‘In danger every day’: Report details hazards facing sanitation workers in NYC
New York – Injuries and fatalities are prevalent in the New York City commercial waste industry despite being easily preventable, according to a recent report from the New York Committee for Occupational Safety and Health.
Sanitation workers face a fatality risk that is 10 times higher than workers in all other industries, and their injury risk is 2.5 times higher than miners, the report states.
In the report, NYCOSH outlined eight case studies involving fatalities, chemical exposures and an amputation. Many of the issues stemmed from commercial waste companies that failed to comply with safety regulations, the report states.
In a press release, private sanitation worker Sidney Marthone described some of the hazards.
“We are in danger every day,” Marthone said. “We don’t get the safety equipment or training we need and are sent out on broken trucks. I lost part of my finger on a damaged dumpster and the company played games with me so I wouldn’t get the workers’ comp I needed.”
The report lists several recommended best practices for employers in the waste industry. Among them:
- Conduct workplace hazard assessments. Identify hazards and, if those hazards cannot be eliminated, implement safe work procedures and provide correct personal protective equipment at no cost to workers.
- Provide health and safety training to workers in a language they understand.

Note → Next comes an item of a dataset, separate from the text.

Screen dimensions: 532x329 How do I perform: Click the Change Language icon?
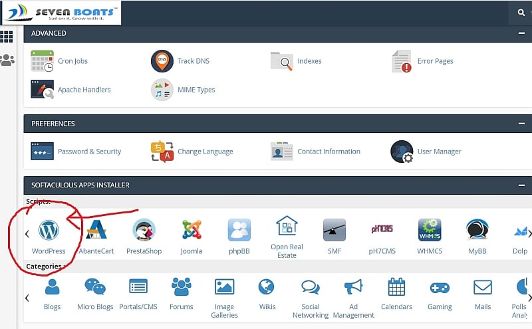[x=162, y=152]
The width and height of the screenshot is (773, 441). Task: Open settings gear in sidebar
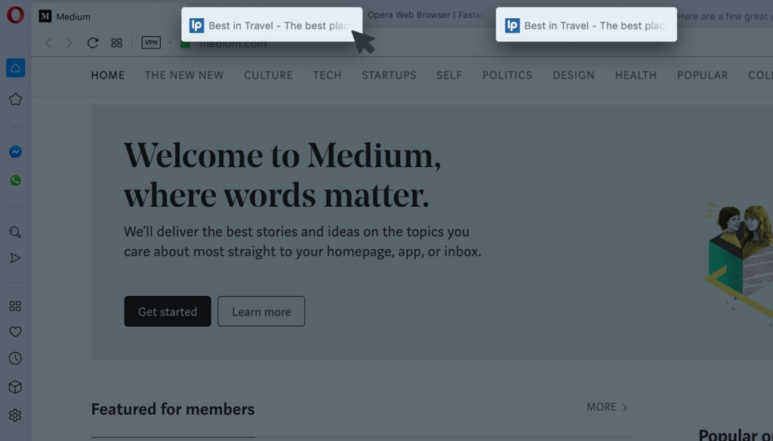tap(15, 415)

- Create exposure control plans for workers who come in contact with blood or other bodily fluids.
- Substitute quieter processes, parts and equipment to reduce noise exposure.
- Limit extended work shifts as often as possible.
- Provide access to toilets, wash facilities, showers and potable drinking water.
“Too many workers are getting injured or killed in the commercial waste industry as egregious violators disregard workplace safety,” NYCOSH Executive Director Charlene Obernauer said in the release. “New York City needs to ensure that employers are held accountable to the law and get creative about solutions to keeping these workers – who are primarily people of color – safe.”